The majority of the court being unable to concur in certain conclusions reached by Judge Bricken therefore express their conclusions below.
In the opinion on the rehearing in the Drummond case (Department of Industrial Relations v. Drummond), 30 Ala. App. 78, 1 So.2d 395, 401, this court stated that the essential purpose of the Alabama Unemployment Compensation Act, Code 1940, Tit. 26, § 180 et seq., was "to minimize the harmful effect on society of unemployment; that it is, in character, a form of insurance for the unemployed worker, is remedial in nature, and should be liberally construed in his favor."
This indisputable premise, in our opinion, furnishes the clearest marker for our guidance on the tangled trail of judicial decisions and opaque statutory declarations in this developing field of jurisprudence.
In his opinion Judge Bricken states that "The parties also seem to be in accord that the strike above referred to was a labor dispute within the meaning of such section." We are unable to accord to the *Page 505 contentions of appellees' counsel, urged in oral argument and in briefs filed, the conclusion reached by Judge Bricken as to such accord. As we interpreted the argument and briefs of counsel representing the appellees they strenuously contend that there is no labor dispute within the meaning of our statute and judicial interpretations thereof.
However, since the 1939 Amendment to Section 214, subd. A Title 26, Code of Alabama 1940, defining a "labor dispute" as the term is defined in National Labor Relations Act,29 U.S.C.A. § 151 et seq., and the Norris-La Guardia Act,29 U.S.C.A. § 101 et seq., it is our opinion that appellees' unemployment was directly due to a labor dispute. Section 214, subd. A supra. Badgett v. Department of Industrial Relations,30 Ala. App. 457, 10 So.2d 872; 243 Ala. 538, 10 So.2d 880; New Negro Alliance v. Sanitary Grocery, 303 U.S. 552, 304 U.S. 542,58 S.Ct. 703, 82 L.Ed. 1012; Lauf v.
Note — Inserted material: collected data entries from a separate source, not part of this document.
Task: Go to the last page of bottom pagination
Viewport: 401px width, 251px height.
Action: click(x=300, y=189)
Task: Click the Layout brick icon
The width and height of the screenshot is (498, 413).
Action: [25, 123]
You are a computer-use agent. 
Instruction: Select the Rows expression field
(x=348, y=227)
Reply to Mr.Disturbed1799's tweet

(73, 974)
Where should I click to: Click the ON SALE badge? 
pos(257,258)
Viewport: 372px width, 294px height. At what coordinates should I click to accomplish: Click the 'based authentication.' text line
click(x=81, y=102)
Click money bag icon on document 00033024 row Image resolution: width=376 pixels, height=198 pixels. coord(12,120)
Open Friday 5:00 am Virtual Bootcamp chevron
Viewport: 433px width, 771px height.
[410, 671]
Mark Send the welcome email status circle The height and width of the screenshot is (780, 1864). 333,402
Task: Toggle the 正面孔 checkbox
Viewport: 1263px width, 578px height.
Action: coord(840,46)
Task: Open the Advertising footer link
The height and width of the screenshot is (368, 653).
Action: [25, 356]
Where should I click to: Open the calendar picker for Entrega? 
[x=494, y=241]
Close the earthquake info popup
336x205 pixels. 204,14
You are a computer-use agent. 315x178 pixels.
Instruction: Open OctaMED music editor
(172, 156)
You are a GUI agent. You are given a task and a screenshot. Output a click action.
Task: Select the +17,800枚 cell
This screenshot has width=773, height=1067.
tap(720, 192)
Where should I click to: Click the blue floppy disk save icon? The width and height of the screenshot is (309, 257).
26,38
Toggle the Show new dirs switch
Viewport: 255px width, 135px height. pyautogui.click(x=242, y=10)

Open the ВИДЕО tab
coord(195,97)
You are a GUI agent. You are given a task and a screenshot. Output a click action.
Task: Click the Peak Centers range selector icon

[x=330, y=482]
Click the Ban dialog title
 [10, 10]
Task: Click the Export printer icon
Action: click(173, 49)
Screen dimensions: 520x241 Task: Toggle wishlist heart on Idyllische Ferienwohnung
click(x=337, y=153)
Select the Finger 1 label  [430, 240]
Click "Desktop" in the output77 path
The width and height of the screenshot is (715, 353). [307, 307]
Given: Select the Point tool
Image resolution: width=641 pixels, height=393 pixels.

E. G. Shinner Co.,303 U.S. 323, 58 S.Ct. 578, 82 L.Ed. 872.
It is our opinion therefore that lower court erred in its reasoning that appellee's unemployment did not result directly from a labor dispute.
Conditions in addition to the worker's involuntary unemployment directly due to a labor dispute must be concurrently present under our law to bring about his disqualification to receive unemployment benefits. The labor dispute must be in active progress, and "in theestablishment in which he is or was last employed." (Italics ours.)
There are no cases from either our Supreme Court, or this court, construing the meaning of the word "establishment," nor does the Act contain any definition.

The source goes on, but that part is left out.